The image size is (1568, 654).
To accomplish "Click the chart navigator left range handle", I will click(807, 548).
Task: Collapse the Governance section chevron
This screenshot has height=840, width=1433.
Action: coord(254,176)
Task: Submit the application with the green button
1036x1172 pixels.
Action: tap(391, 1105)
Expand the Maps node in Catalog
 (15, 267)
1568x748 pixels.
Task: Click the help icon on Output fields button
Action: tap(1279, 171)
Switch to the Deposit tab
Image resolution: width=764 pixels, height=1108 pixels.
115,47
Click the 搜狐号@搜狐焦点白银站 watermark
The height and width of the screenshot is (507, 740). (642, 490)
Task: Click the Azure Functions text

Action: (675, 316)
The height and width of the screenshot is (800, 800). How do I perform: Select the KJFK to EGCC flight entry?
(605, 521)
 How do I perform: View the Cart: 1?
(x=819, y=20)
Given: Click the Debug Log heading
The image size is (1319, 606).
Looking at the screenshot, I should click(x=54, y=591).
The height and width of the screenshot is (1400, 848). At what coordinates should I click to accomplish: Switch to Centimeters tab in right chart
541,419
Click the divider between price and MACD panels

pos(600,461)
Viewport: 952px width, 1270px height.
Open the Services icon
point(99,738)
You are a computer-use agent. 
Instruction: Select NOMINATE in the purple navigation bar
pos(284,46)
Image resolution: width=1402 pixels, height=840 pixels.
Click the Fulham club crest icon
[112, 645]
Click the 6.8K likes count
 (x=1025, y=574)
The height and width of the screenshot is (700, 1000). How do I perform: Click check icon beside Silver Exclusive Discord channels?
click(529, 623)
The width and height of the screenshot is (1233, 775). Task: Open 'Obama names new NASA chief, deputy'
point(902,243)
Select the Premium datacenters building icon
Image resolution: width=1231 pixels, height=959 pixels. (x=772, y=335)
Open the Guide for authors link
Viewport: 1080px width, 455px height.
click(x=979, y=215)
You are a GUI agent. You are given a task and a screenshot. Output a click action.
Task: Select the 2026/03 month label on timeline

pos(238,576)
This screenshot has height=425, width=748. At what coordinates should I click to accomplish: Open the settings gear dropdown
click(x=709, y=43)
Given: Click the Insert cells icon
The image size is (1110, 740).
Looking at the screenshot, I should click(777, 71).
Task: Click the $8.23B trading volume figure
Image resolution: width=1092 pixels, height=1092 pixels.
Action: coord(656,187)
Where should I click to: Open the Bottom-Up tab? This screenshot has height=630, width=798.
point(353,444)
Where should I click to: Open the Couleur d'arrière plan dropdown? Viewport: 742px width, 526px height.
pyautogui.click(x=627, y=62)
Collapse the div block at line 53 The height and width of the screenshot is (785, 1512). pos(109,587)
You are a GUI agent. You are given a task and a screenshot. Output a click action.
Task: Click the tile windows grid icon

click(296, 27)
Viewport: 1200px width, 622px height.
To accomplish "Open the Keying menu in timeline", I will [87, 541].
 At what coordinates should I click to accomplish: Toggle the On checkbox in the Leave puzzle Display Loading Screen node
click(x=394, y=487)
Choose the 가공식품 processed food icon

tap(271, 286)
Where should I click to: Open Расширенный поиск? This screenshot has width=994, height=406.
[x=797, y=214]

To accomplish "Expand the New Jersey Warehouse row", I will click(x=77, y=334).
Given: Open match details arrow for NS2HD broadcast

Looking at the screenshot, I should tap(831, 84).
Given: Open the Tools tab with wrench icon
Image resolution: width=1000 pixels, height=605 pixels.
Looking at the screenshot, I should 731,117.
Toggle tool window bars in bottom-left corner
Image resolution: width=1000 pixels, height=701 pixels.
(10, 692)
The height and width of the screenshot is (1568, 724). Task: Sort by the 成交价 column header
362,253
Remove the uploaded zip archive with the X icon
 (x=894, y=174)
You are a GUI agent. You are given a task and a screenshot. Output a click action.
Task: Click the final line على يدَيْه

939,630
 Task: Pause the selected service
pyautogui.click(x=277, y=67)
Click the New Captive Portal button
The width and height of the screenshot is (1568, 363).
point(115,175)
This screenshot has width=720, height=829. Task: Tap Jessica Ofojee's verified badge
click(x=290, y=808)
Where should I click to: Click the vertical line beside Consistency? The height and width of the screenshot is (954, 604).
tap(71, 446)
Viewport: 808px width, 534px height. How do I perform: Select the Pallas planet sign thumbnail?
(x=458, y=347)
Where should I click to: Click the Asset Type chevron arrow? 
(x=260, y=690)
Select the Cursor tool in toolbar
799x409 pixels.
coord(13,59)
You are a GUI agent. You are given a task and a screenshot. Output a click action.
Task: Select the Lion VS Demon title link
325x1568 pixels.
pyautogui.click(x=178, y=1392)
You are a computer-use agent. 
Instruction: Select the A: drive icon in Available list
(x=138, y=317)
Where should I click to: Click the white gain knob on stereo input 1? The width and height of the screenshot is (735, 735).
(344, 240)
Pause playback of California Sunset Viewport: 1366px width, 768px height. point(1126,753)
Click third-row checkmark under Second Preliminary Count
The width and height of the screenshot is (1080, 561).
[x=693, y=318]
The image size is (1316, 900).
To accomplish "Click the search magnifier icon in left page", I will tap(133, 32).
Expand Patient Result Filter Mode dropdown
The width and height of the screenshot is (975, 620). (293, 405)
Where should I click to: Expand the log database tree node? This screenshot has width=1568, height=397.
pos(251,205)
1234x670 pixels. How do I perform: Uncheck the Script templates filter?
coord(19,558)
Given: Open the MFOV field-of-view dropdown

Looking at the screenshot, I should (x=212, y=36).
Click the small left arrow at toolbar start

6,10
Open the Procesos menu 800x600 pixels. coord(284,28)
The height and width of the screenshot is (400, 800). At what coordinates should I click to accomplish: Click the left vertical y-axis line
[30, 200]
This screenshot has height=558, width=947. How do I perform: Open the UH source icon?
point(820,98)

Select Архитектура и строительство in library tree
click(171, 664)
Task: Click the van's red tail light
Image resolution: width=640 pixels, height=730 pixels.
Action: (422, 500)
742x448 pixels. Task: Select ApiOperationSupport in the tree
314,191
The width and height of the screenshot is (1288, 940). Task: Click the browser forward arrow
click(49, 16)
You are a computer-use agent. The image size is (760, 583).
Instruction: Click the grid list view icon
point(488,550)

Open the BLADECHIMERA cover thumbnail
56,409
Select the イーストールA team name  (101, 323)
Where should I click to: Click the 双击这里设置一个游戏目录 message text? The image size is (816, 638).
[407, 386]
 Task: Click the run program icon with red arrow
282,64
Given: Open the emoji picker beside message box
• • • • • • •
▶ _WHAT IS NEEDED_
Top to bottom, the records above must be output exactly.

▶ _WRITTEN ANSWER_
The image size is (1568, 654).
To accomplish "Click the chart navigator left range handle", I will click(807, 548).
Task: Collapse the Governance section chevron
This screenshot has height=840, width=1433.
Action: coord(254,176)
Task: Submit the application with the green button
1036x1172 pixels.
Action: tap(391, 1105)
Expand the Maps node in Catalog
 (15, 267)
1568x748 pixels.
Task: Click the help icon on Output fields button
Action: tap(1279, 171)
Switch to the Deposit tab
Image resolution: width=764 pixels, height=1108 pixels.
115,47
Click the 搜狐号@搜狐焦点白银站 watermark
The height and width of the screenshot is (507, 740). (642, 490)
Task: Click the Azure Functions text

Action: (675, 316)
The height and width of the screenshot is (800, 800). How do I perform: Select the KJFK to EGCC flight entry?
(605, 521)
 How do I perform: View the Cart: 1?
(x=819, y=20)
Given: Click the Debug Log heading
The image size is (1319, 606).
Looking at the screenshot, I should click(x=54, y=591).
The height and width of the screenshot is (1400, 848). At what coordinates should I click to accomplish: Switch to Centimeters tab in right chart
541,419
Click the divider between price and MACD panels

pos(600,461)
Viewport: 952px width, 1270px height.
Open the Services icon
point(99,738)
You are a computer-use agent. 
Instruction: Select NOMINATE in the purple navigation bar
pos(284,46)
Image resolution: width=1402 pixels, height=840 pixels.
Click the Fulham club crest icon
[112, 645]
Click the 6.8K likes count
 (x=1025, y=574)
The height and width of the screenshot is (700, 1000). How do I perform: Click check icon beside Silver Exclusive Discord channels?
click(529, 623)
The width and height of the screenshot is (1233, 775). Task: Open 'Obama names new NASA chief, deputy'
point(902,243)
Select the Premium datacenters building icon
Image resolution: width=1231 pixels, height=959 pixels. (x=772, y=335)
Open the Guide for authors link
Viewport: 1080px width, 455px height.
click(x=979, y=215)
You are a GUI agent. You are given a task and a screenshot. Output a click action.
Task: Select the 2026/03 month label on timeline

pos(238,576)
This screenshot has height=425, width=748. At what coordinates should I click to accomplish: Open the settings gear dropdown
click(x=709, y=43)
Given: Click the Insert cells icon
The image size is (1110, 740).
Looking at the screenshot, I should click(777, 71).
Task: Click the $8.23B trading volume figure
Image resolution: width=1092 pixels, height=1092 pixels.
Action: coord(656,187)
Where should I click to: Open the Bottom-Up tab? This screenshot has height=630, width=798.
point(353,444)
Where should I click to: Open the Couleur d'arrière plan dropdown? Viewport: 742px width, 526px height.
pyautogui.click(x=627, y=62)
Collapse the div block at line 53 The height and width of the screenshot is (785, 1512). pos(109,587)
You are a GUI agent. You are given a task and a screenshot. Output a click action.
Task: Click the tile windows grid icon

click(296, 27)
Viewport: 1200px width, 622px height.
To accomplish "Open the Keying menu in timeline", I will [87, 541].
 At what coordinates should I click to accomplish: Toggle the On checkbox in the Leave puzzle Display Loading Screen node
click(x=394, y=487)
Choose the 가공식품 processed food icon

tap(271, 286)
Where should I click to: Open Расширенный поиск? This screenshot has width=994, height=406.
[x=797, y=214]

To accomplish "Expand the New Jersey Warehouse row", I will click(x=77, y=334).
Given: Open match details arrow for NS2HD broadcast

Looking at the screenshot, I should tap(831, 84).
Given: Open the Tools tab with wrench icon
Image resolution: width=1000 pixels, height=605 pixels.
Looking at the screenshot, I should 731,117.
Toggle tool window bars in bottom-left corner
Image resolution: width=1000 pixels, height=701 pixels.
(10, 692)
The height and width of the screenshot is (1568, 724). Task: Sort by the 成交价 column header
362,253
Remove the uploaded zip archive with the X icon
 (x=894, y=174)
You are a GUI agent. You are given a task and a screenshot. Output a click action.
Task: Click the final line على يدَيْه

939,630
 Task: Pause the selected service
pyautogui.click(x=277, y=67)
Click the New Captive Portal button
The width and height of the screenshot is (1568, 363).
point(115,175)
This screenshot has width=720, height=829. Task: Tap Jessica Ofojee's verified badge
click(x=290, y=808)
Where should I click to: Click the vertical line beside Consistency? The height and width of the screenshot is (954, 604).
tap(71, 446)
Viewport: 808px width, 534px height. How do I perform: Select the Pallas planet sign thumbnail?
(x=458, y=347)
Where should I click to: Click the Asset Type chevron arrow? 
(x=260, y=690)
Select the Cursor tool in toolbar
799x409 pixels.
coord(13,59)
You are a GUI agent. You are given a task and a screenshot. Output a click action.
Task: Select the Lion VS Demon title link
325x1568 pixels.
pyautogui.click(x=178, y=1392)
You are a computer-use agent. 
Instruction: Select the A: drive icon in Available list
(x=138, y=317)
Where should I click to: Click the white gain knob on stereo input 1? The width and height of the screenshot is (735, 735).
(344, 240)
Pause playback of California Sunset Viewport: 1366px width, 768px height. point(1126,753)
Click third-row checkmark under Second Preliminary Count
The width and height of the screenshot is (1080, 561).
[x=693, y=318]
The image size is (1316, 900).
To accomplish "Click the search magnifier icon in left page", I will tap(133, 32).
Expand Patient Result Filter Mode dropdown
The width and height of the screenshot is (975, 620). (293, 405)
Where should I click to: Expand the log database tree node? This screenshot has width=1568, height=397.
pos(251,205)
1234x670 pixels. How do I perform: Uncheck the Script templates filter?
coord(19,558)
Given: Open the MFOV field-of-view dropdown

Looking at the screenshot, I should (x=212, y=36).
Click the small left arrow at toolbar start

6,10
Open the Procesos menu 800x600 pixels. coord(284,28)
The height and width of the screenshot is (400, 800). At what coordinates should I click to accomplish: Click the left vertical y-axis line
[30, 200]
This screenshot has height=558, width=947. How do I perform: Open the UH source icon?
point(820,98)

Select Архитектура и строительство in library tree
click(171, 664)
Task: Click the van's red tail light
Image resolution: width=640 pixels, height=730 pixels.
Action: (422, 500)
742x448 pixels. Task: Select ApiOperationSupport in the tree
314,191
The width and height of the screenshot is (1288, 940). Task: Click the browser forward arrow
click(49, 16)
You are a computer-use agent. The image size is (760, 583).
Instruction: Click the grid list view icon
point(488,550)

Open the BLADECHIMERA cover thumbnail
56,409
Select the イーストールA team name  (101, 323)
Where should I click to: Click the 双击这里设置一个游戏目录 message text? The image size is (816, 638).
[407, 386]
 Task: Click the run program icon with red arrow
282,64
Given: Open the emoji picker beside message box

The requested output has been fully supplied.